What other accessories are there ? . That would be important, IMHO. . Otherwise the price seems on the high side ... to me.
Yes, the dial gauge is worth something, and the magnetic holder, and the work light (on top of the lathe). ... But still not enough.

Oh, and the stand is nice to have ... I forgot to factor that in ... worth about $100 ?

Does it have a quick change tool post ? ... not essential but nice to have ... find out.

I don't see a tailstock on the right hand end of the lathe bed .... YA GOTTA HAVE ONE OF THOSE ! ... preferably with live center and also with a Jacobs chuck


----------



## Aces-High

More4dan said:


> It looks like a 7” x 10” just long enough for pens, for the full price you could get a 7” x 16” with more power.
> 
> 
> Sent from my iPad using Penturners.org mobile app



It is a 7x10...


----------



## Aces-High

magpens said:


> It is a Sieg lathe, which many of us have. . I have been using mine for 10 years ... it is still serving me fine .
> You need to get more details ... is it a 7 x 10 or a 7 x 12 ? ... 7 x10 is marginally too short. . I have the 7 x 12 and it is just ok for the longest of blanks that I turn
> You need to get the gear set WITH IT ... allowing you to do automatic horizontal travel and threading.
> It looks like it may have an upgraded chuck ... is it a 4" 3-jaw chuck ? ... that would be nice for blanks up to 0.85" diam. ... find out.
> (The usual factory supplied chuck is a 3" 3-jaw which will handle blanks only up to about 0.72")
> You may not be able to use that milling table, unless you have/get a milling machine.
> What other accessories are there ? . That would be important, IMHO. . Otherwise the price seems on the high side ... to me.
> Yes, the dial gauge is worth something, and the magnetic holder, and the work light (on top of the lathe). ... But still not enough.
> 
> Oh, and the stand is nice to have ... I forgot to factor that in ... worth about $100 ?
> 
> Does it have a quick change tool post ? ... not essential but nice to have ... find out.
> 
> I don't see a tailstock on the right hand end of the lathe bed .... YA GOTTA HAVE ONE OF THOSE ! ... preferably with live center and also with a Jacobs chuck



It is a 7x10.  Tailstock is in the tool box.  I’ll check on the rest...


----------



## More4dan

Jay said:


> Harbor Freight has it listed at $669.99.
> 
> Jay



Wow!
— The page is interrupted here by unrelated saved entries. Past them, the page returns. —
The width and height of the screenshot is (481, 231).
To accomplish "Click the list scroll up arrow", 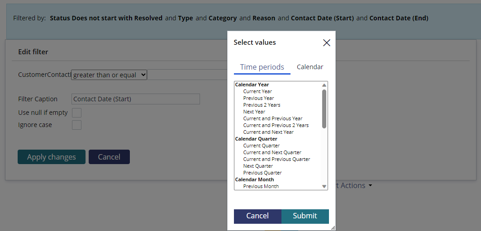I will [324, 85].
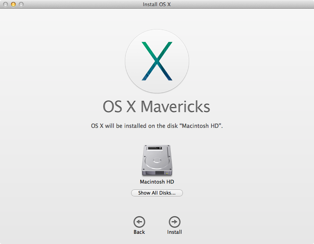The height and width of the screenshot is (244, 314).
Task: Click the Back button label
Action: pos(139,232)
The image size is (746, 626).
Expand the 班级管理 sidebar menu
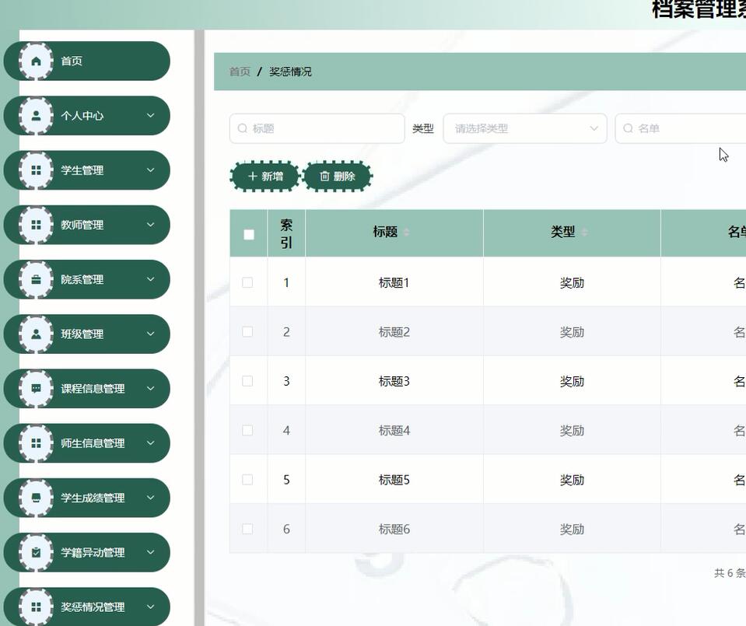(x=86, y=334)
I paid $400 4 years ago on sale and with a coupon. 


Sent from my iPhone using Penturners.org mobile app


----------



## magpens

Aces-High said:


> It is a 7x10.  Tailstock is in the tool box.  I’ll check on the rest...



@Aces-High

It's good that there IS a tailstock ......... LOL !! 

With regard to the overall length of the lathe ....
..... remember .....  you have confirmed that it is a 7 x 10 ..... IMHO that is pretty short !!!!! . You will want longer ..... eventually !!!
You will want to round a 5" blank ..... I doubt you will be able to do that comfortably on a 7 x 10 .
Even if it looks OK as pictured ..... bear in mind that .......
The working length is shortened considerably with the tailstock in place on the lathe bed.

I would not buy a 7 x 10 ...... unless all you want to do with it is make nose-cones ..... that sort of thing ..... SHORT items .
It will be very difficult to drill on that lathe, taking into account the need for a Jacobs chuck in the tailstock, plus the length of drill bit.


----------



## More4dan

Mal, after 4 years of living with the short bed, there are ways of making it work for pens. For a 5” blank, turn round between centers and then you can recess it into the headstock for drilling. Shorter drill bits are also available. All that said, I plan to add a 16” bed to mine. If you can get the 7x10 (actually a 7x8) lathe at a discount, I would consider it. Full price for used with equipment you might not need, I’d find a longer lathe. The stand for this lathe doesn’t look like it has much room for tools and materials. The bench space in front of my lathe is critical for productivity. 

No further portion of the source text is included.